The original computer had probably been something like a 486 and
the new board had been shoehorned into the case. The hard drive
and floppy drive cage had been too low for the new board because
the processor with its chunky fan was directly underneath it.
The upgrader had been reluctant to spend much time on the job
and had half hacksawed and half bent away the lower edges... not
a pretty sight. I removed all the boards and the IDE and floppy
cables and fitted a simple VGA card, plugged in a monitor and
powered up. There was the usual reassuring diagnostic activity
from the hard drive but nothing on the screen of the monitor.
Power rails were all nominal. Usually you get a bleep or two when
there's a basic fault but this time the processor was dead. Plugging
the processor into another machine proved it was OK though so
I removed the memory which wasn't easy because it was firmly wedged
under the hard drive cage (the side that hadn't been bent back).

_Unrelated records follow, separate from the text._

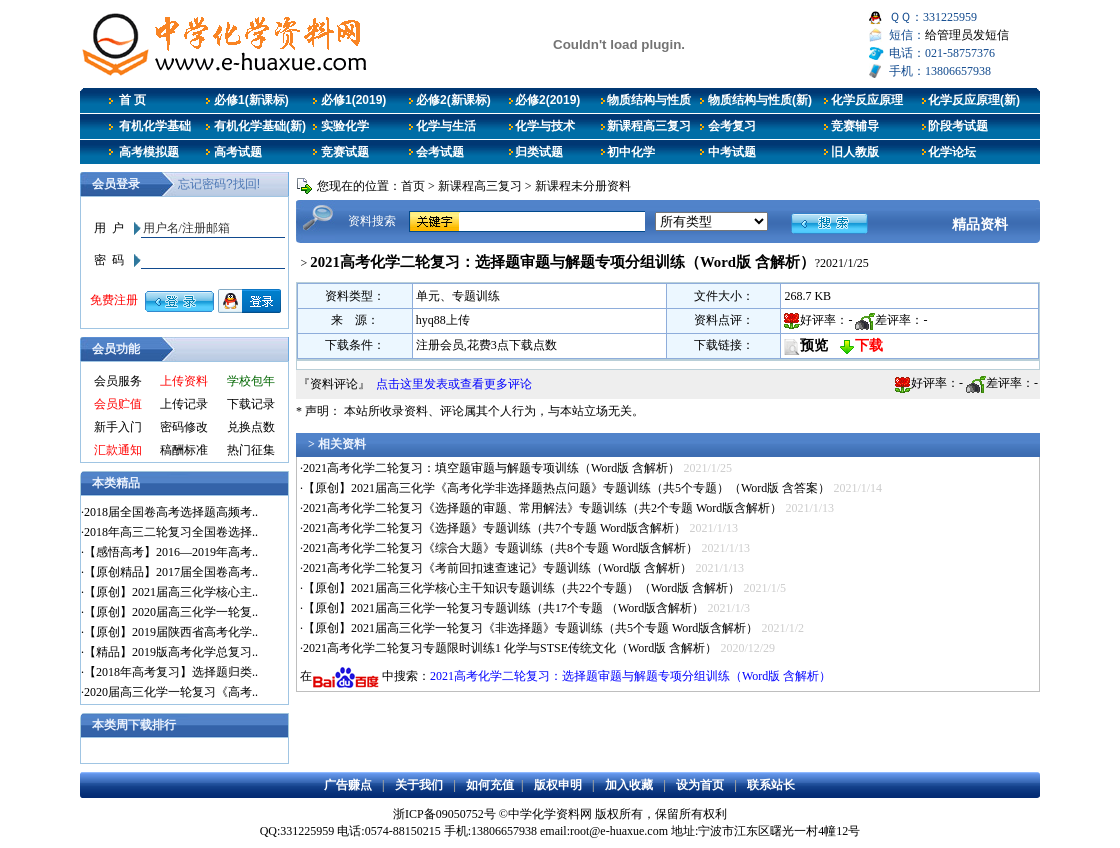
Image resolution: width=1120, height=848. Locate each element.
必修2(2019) (547, 100)
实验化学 (345, 126)
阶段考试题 (958, 126)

The motherboard had 72-pin SIMM slots as well as a DIMM slot so
I tried a couple of 72-pin SIMMs. Still no result. I tried the
DIMM, which I'd removed, in another machine to be rewarded by
a loud bleep or two and no results. Looking at the top edge of
the DIMM under a magnifier revealed the reason. The prolonged
pressure of the edge of the hard drive cage had dented the top
edge of the miniature circuit board. These boards are multi-layer
things carrying several printed circuits bonded together. Some
layers are ground and others are held at power rail levels. The
dent in the top had shorted together a set of circuit tracks and
caused the destruction of some of the memory addressing circuitry
on the motherboard.
Rather than spend a lot of money restoring what was basically
an old machine, the owner agreed to upgrade to a new ATX machine.